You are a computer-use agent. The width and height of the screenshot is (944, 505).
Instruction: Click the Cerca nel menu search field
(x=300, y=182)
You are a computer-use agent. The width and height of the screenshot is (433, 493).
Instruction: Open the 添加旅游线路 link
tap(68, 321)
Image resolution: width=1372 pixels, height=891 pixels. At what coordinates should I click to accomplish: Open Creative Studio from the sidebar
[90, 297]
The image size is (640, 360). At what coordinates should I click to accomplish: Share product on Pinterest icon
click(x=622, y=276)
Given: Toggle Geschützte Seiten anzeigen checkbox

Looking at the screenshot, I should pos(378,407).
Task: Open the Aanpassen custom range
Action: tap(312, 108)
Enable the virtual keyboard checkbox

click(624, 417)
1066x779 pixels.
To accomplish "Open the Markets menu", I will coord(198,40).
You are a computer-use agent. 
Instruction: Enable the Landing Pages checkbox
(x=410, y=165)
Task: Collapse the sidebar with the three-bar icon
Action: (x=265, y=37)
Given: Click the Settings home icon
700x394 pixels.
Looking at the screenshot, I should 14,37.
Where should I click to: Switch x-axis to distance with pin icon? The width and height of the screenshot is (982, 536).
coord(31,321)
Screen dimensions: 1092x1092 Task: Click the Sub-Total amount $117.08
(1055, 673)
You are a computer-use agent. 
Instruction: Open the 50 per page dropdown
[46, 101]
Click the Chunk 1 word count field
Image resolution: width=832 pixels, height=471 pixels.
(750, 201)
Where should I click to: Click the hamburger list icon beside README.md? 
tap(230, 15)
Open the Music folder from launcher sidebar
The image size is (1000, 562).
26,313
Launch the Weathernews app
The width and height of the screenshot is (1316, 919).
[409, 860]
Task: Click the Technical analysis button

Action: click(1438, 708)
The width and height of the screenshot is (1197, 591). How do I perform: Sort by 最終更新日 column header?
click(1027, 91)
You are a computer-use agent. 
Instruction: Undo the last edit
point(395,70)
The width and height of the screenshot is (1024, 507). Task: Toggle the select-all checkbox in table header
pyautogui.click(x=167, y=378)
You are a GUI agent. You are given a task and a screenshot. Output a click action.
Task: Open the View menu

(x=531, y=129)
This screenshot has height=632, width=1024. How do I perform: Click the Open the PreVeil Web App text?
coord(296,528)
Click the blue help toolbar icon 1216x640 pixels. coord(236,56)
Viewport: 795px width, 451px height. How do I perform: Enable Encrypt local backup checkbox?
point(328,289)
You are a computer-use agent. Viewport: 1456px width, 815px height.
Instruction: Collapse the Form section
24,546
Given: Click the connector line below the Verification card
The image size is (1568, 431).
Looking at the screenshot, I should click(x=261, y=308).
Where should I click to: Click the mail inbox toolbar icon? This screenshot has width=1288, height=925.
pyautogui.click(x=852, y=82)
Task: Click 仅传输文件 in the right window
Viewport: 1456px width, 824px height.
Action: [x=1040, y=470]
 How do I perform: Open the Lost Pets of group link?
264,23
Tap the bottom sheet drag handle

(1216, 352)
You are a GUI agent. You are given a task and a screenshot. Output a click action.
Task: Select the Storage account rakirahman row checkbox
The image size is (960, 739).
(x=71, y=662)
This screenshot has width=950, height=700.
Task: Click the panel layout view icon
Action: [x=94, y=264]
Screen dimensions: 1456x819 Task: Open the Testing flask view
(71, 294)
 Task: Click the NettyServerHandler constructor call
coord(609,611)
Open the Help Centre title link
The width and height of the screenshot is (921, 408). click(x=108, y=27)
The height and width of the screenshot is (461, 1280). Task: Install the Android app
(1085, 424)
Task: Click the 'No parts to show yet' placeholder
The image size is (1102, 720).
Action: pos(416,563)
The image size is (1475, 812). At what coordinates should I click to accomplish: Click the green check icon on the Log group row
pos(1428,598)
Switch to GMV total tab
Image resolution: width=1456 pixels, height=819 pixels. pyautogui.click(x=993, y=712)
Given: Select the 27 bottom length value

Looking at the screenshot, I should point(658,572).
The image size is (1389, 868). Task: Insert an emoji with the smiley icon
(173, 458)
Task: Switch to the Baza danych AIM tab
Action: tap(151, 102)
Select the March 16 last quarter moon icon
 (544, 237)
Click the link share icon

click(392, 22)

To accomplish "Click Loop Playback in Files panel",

══════════

## DIRECTIONS FOR THIS TASK
Rewrite the records above with "checkbox" swapped for "check box" everywhere it appears, leaving every other line and word unchanged.

## RESPONSE TO THE TASK
You are a computer-use agent. The width and height of the screenshot is (944, 505).
Instruction: Click the Cerca nel menu search field
(x=300, y=182)
You are a computer-use agent. The width and height of the screenshot is (433, 493).
Instruction: Open the 添加旅游线路 link
tap(68, 321)
Image resolution: width=1372 pixels, height=891 pixels. At what coordinates should I click to accomplish: Open Creative Studio from the sidebar
[90, 297]
The image size is (640, 360). At what coordinates should I click to accomplish: Share product on Pinterest icon
click(x=622, y=276)
Given: Toggle Geschützte Seiten anzeigen check box

Looking at the screenshot, I should pos(378,407).
Task: Open the Aanpassen custom range
Action: tap(312, 108)
Enable the virtual keyboard check box

click(624, 417)
1066x779 pixels.
To accomplish "Open the Markets menu", I will coord(198,40).
You are a computer-use agent. 
Instruction: Enable the Landing Pages check box
(x=410, y=165)
Task: Collapse the sidebar with the three-bar icon
Action: (x=265, y=37)
Given: Click the Settings home icon
700x394 pixels.
Looking at the screenshot, I should 14,37.
Where should I click to: Switch x-axis to distance with pin icon? The width and height of the screenshot is (982, 536).
coord(31,321)
Screen dimensions: 1092x1092 Task: Click the Sub-Total amount $117.08
(1055, 673)
You are a computer-use agent. 
Instruction: Open the 50 per page dropdown
[46, 101]
Click the Chunk 1 word count field
Image resolution: width=832 pixels, height=471 pixels.
(750, 201)
Where should I click to: Click the hamburger list icon beside README.md? 
tap(230, 15)
Open the Music folder from launcher sidebar
The image size is (1000, 562).
26,313
Launch the Weathernews app
The width and height of the screenshot is (1316, 919).
[409, 860]
Task: Click the Technical analysis button

Action: click(1438, 708)
The width and height of the screenshot is (1197, 591). How do I perform: Sort by 最終更新日 column header?
click(1027, 91)
You are a computer-use agent. 
Instruction: Undo the last edit
point(395,70)
The width and height of the screenshot is (1024, 507). Task: Toggle the select-all check box in table header
pyautogui.click(x=167, y=378)
You are a GUI agent. You are given a task and a screenshot. Output a click action.
Task: Open the View menu

(x=531, y=129)
This screenshot has height=632, width=1024. How do I perform: Click the Open the PreVeil Web App text?
coord(296,528)
Click the blue help toolbar icon 1216x640 pixels. coord(236,56)
Viewport: 795px width, 451px height. How do I perform: Enable Encrypt local backup check box?
point(328,289)
You are a computer-use agent. Viewport: 1456px width, 815px height.
Instruction: Collapse the Form section
24,546
Given: Click the connector line below the Verification card
The image size is (1568, 431).
Looking at the screenshot, I should click(x=261, y=308).
Where should I click to: Click the mail inbox toolbar icon? This screenshot has width=1288, height=925.
pyautogui.click(x=852, y=82)
Task: Click 仅传输文件 in the right window
Viewport: 1456px width, 824px height.
Action: [x=1040, y=470]
 How do I perform: Open the Lost Pets of group link?
264,23
Tap the bottom sheet drag handle

(1216, 352)
You are a GUI agent. You are given a task and a screenshot. Output a click action.
Task: Select the Storage account rakirahman row check box
The image size is (960, 739).
(x=71, y=662)
This screenshot has width=950, height=700.
Task: Click the panel layout view icon
Action: [x=94, y=264]
Screen dimensions: 1456x819 Task: Open the Testing flask view
(71, 294)
 Task: Click the NettyServerHandler constructor call
coord(609,611)
Open the Help Centre title link
The width and height of the screenshot is (921, 408). click(x=108, y=27)
The height and width of the screenshot is (461, 1280). Task: Install the Android app
(1085, 424)
Task: Click the 'No parts to show yet' placeholder
The image size is (1102, 720).
Action: pos(416,563)
The image size is (1475, 812). At what coordinates should I click to accomplish: Click the green check icon on the Log group row
pos(1428,598)
Switch to GMV total tab
Image resolution: width=1456 pixels, height=819 pixels. pyautogui.click(x=993, y=712)
Given: Select the 27 bottom length value

Looking at the screenshot, I should point(658,572).
The image size is (1389, 868). Task: Insert an emoji with the smiley icon
(173, 458)
Task: Switch to the Baza danych AIM tab
Action: tap(151, 102)
Select the March 16 last quarter moon icon
 (544, 237)
Click the link share icon

click(392, 22)

To accomplish "Click Loop Playback in Files panel",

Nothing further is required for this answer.